Tailoring a sort order algorithm

If none of the standard CLDR locale files defines exactly the sort order you require, you can tailor the character weights in an existing file, which you can then save and convert to use in your custom implementation.

The POSIX format for sort order files is a processed output with explicit weights already assigned to the sort order. It may be simplest, therefore, to tailor a sort order by modifying the XML file from which a sort order file was generated.

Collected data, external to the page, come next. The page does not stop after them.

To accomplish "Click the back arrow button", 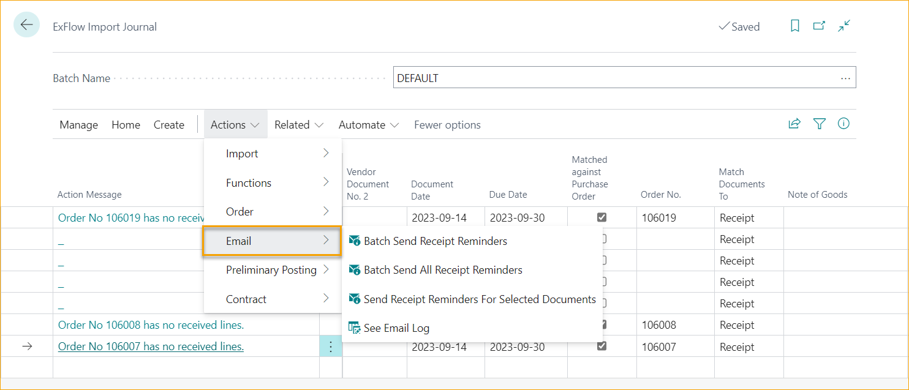I will click(26, 25).
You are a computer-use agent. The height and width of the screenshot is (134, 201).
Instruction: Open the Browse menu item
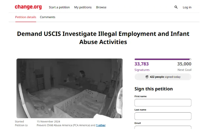pos(101,7)
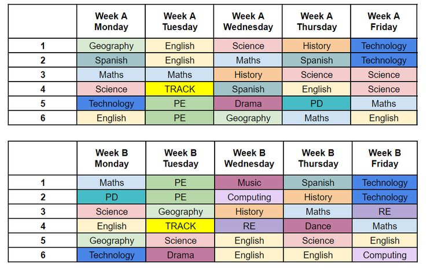Select the yellow TRACK cell in Week B
The width and height of the screenshot is (427, 268).
180,226
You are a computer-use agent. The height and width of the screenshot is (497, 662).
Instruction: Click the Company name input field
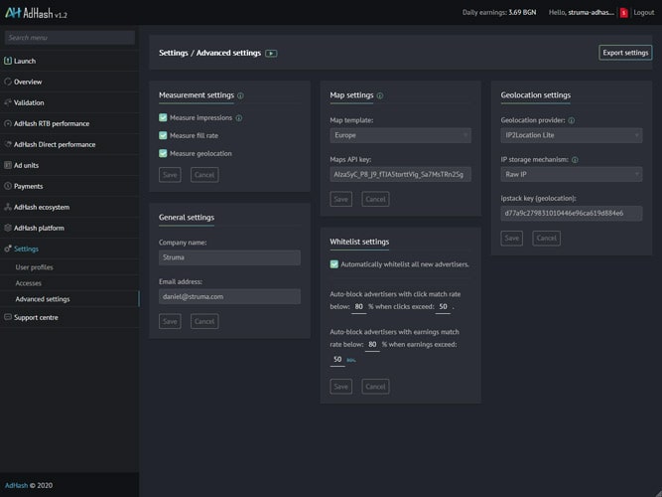pos(229,257)
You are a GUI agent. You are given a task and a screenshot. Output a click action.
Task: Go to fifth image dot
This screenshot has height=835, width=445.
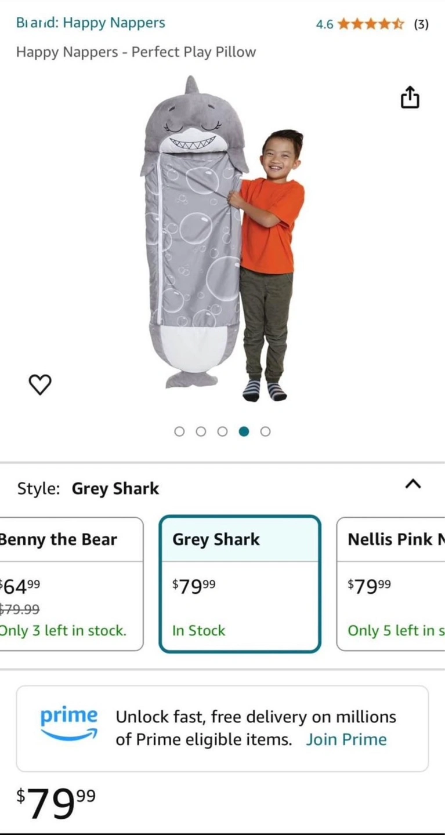click(x=265, y=431)

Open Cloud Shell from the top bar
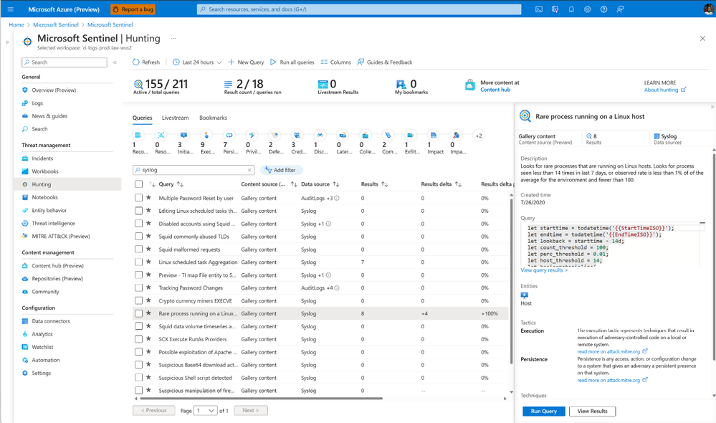539,9
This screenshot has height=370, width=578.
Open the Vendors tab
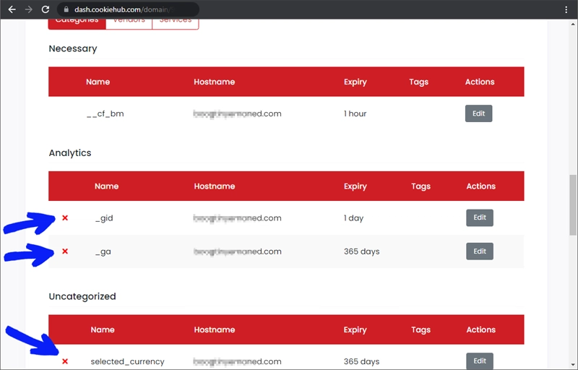(129, 21)
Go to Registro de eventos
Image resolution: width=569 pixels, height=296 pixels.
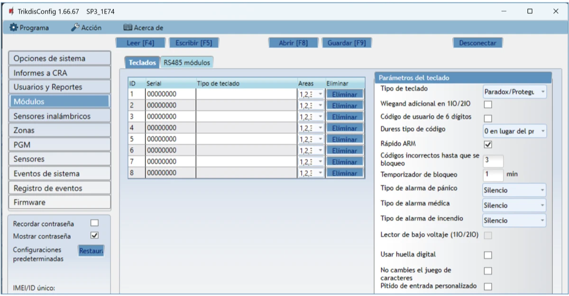pyautogui.click(x=59, y=188)
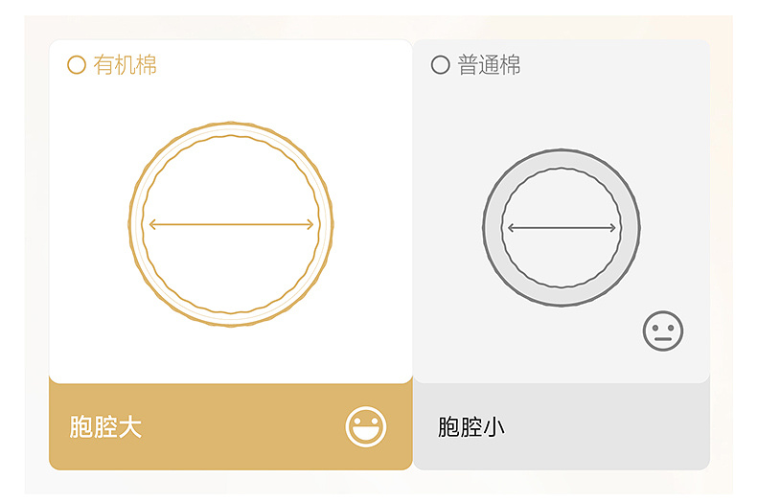The width and height of the screenshot is (757, 502).
Task: Click inside the gold circle below the arrow
Action: tap(231, 273)
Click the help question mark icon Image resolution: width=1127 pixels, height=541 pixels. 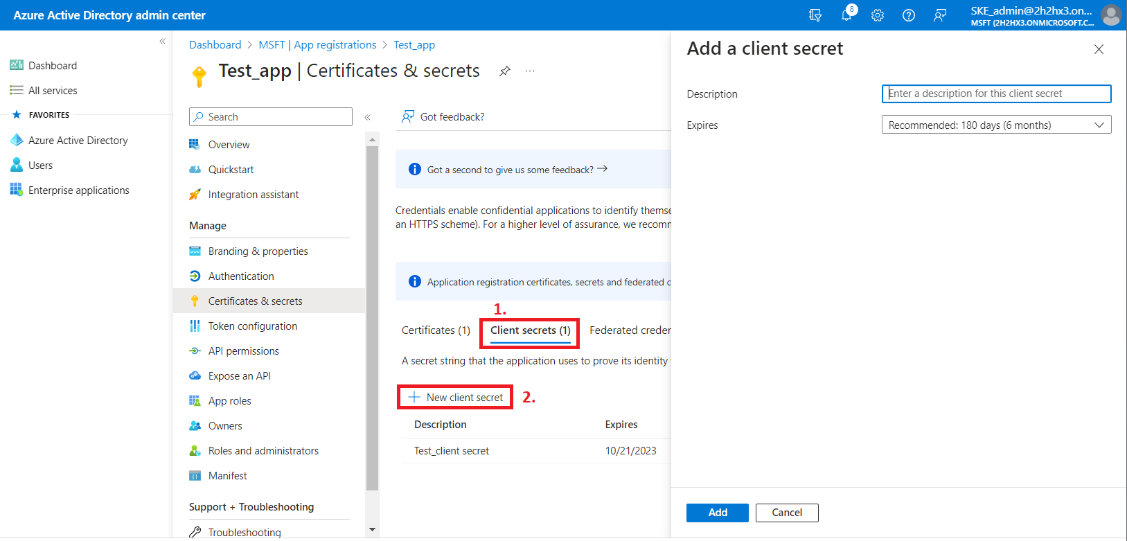909,15
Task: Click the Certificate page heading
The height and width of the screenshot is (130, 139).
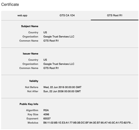Action: coord(10,4)
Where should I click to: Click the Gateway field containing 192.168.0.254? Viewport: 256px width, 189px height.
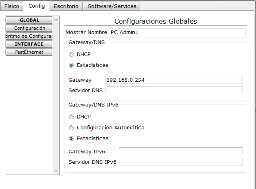click(x=174, y=80)
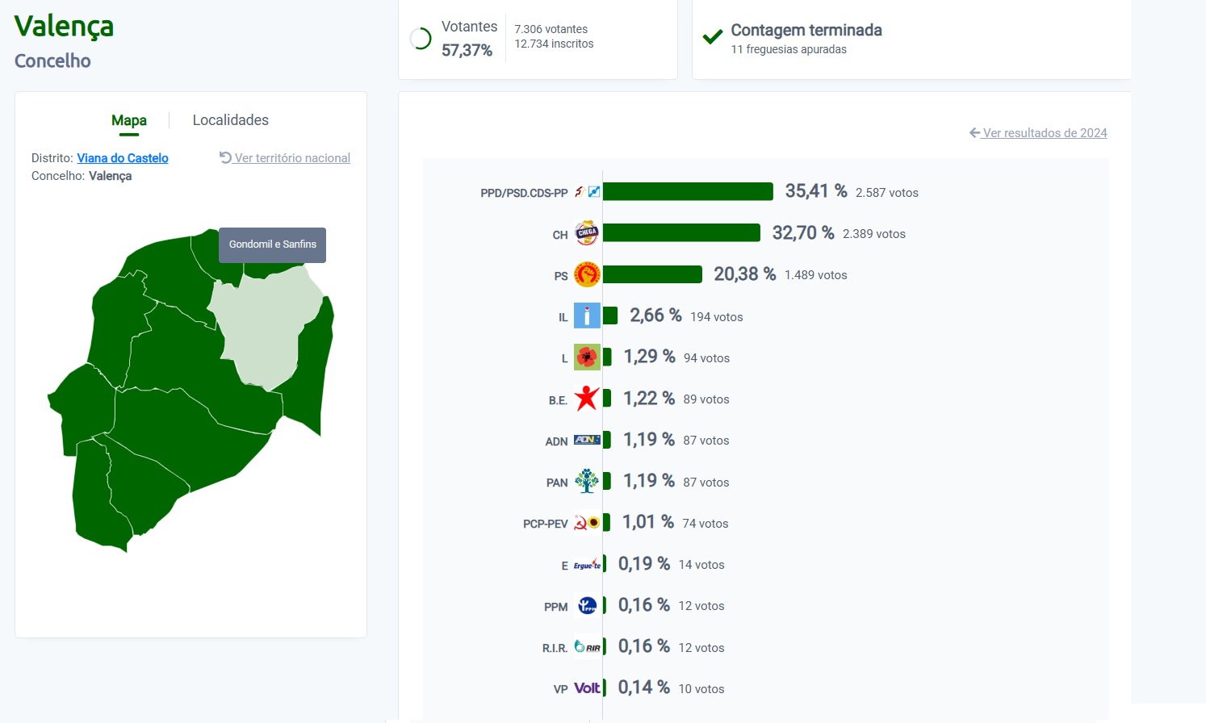Switch to the Localidades tab
Screen dimensions: 1206x723
230,120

That is, to tailor a sort order:

Download from unicode.org/repos/cldr/trunk/docs/web/repository_access.html and unzip the files for the latest release:
- the XML/LDML files (core.zip)
- the Java tools for generating POSIX files from the XML files (tools.zip)
Open the XML file for the sort order you want to change and tailor the character weights as required.
Use the GeneratePOSIX utility from the Java tools download to generate a POSIX file with the tailored sort order.
Use the QNX mkcldr utility to convert the new POSIX file to a binary file suitable for the libqdb_cdlr.so, as explained above in “Converting CLDR POSIX files”.

To use your new (language_LOCALE.UTF-8.src) file, it must be in the /etc/cldr directory or the directory specified by $QDB_CLDR_PATH, as required by your system configuration. Ensure, then, that the new file is copied to this location, either as part of the XML to POSIX conversion with mkcldr, or by a simple file copy afterwards.